By John Hood
Raleigh, NC – There are about 300,000 fewer jobs in North Carolina today than there were in February, before the start of the COVID-19 recession. That’s a 7.5% drop in total employment — the biggest decline in the southern United States.
Our labor market also compares poorly on other measures. Our September unemployment rate of 7.3% is higher than the regional average. Our neighboring states of South Carolina (5.1%), Virginia (6.2%), Tennessee (6.3%), and Georgia (6.4%) all have lower jobless rates.
Nor is this just a statistical artifact driven by workers giving up and dropping out of the labor force. If you compare the ratio of people employed to the total working-age population, all four neighboring states still rank higher than North Carolina.
On the other hand, Georgia and South also rank significantly higher in COVID death rates — 72 and 71 per 100,000 residents, respectively, vs. North Carolina’s 37, according to the latest counts from the Centers for Disease Control and Prevention. Virginia (40) and Tennessee (42) have modestly higher death rates, as well.
For the most part, all sides of the COVID debate agree that Gov. Roy Cooper’s regulations have been among the strictest in the region. Disagreements arise about whether the benefits of Cooper’s approach have outweighed the costs — counted not just in jobs, incomes, and businesses lost but in adverse medical, educational, and social consequences — as well as what North Carolina should do from this point forward to battle COVID in the most cost-effective manner.
I have opinions about these questions, naturally. I bet you do, too. But can we first agree that some questions can’t be answered authoritatively right now, given our necessarily limited information?
For example, while it’s possible Cooper’s tighter regulations on bars, restaurants, public venues, and educational settings have reduced viral transmission enough to explain some of the difference in COVID death rates, there are clearly other variables at work. Some states with regulations as tight or tighter than ours have higher death rates. Other states with many fewer business restrictions than in North Carolina, and where most schools are open for in-person instruction, have comparable or lower death rates.

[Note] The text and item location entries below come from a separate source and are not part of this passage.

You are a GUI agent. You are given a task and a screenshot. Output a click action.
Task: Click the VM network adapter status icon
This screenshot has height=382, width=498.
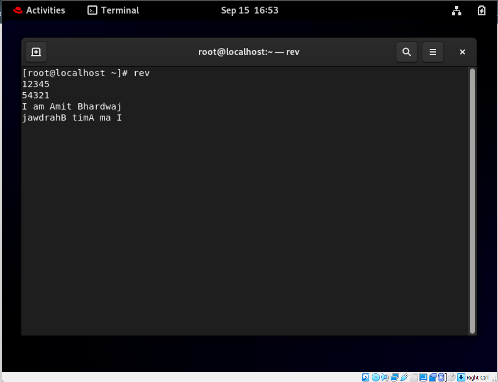click(x=395, y=377)
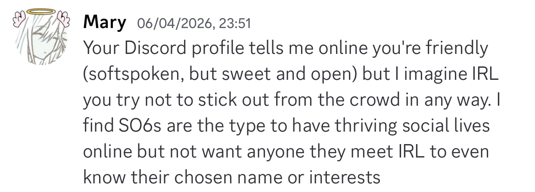Open the username Mary
This screenshot has width=535, height=192.
click(x=105, y=22)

Policy choices simply cannot explain all of the variation in COVID incidence and severity, or even most of the variation. Differences in density, urban design, business structure, demographics, and medical care matter a great deal.
My view, stated repeatedly during the COVID crisis, is that North Carolina should have allowed local communities more flexibility in developing public-health measures that best fit their risks and preferences. Gov. Cooper should have consulted the other statewide-elected executives who comprise the Council of State, rather than assuming extraconstitutional and perpetual “emergency” power over private households and businesses. If he felt he needed additional authority to act, he should have approached the General Assembly to secure it, since governors have no more powers in this arena than they are granted by legislation.
Moreover, I believe the governor should have established more-reasonable guidelines for our public schools to reopen for in-person instruction, again in consultation with other elected officials. Many preschools, elementary schools, secondary schools, colleges, and universities have been open for in-person instruction for months now across much of the country. While there have been COVID outbreaks here and there, few have led to severe illness.
Over the coming months, we should be both determined and prudent. We should all take reasonable precautions, absolutely. But keeping schools, public venues, and large swaths of our economy closed or severely constrained indefinitely strikes me as the opposite of reasonable. Even when vaccines are available and widely administered, the risk of contracting COVID will not suddenly drop to zero. We must accept the realities of the situation on the ground.
And we must not accept North Carolina’s current distinction as first in the South in jobs lost.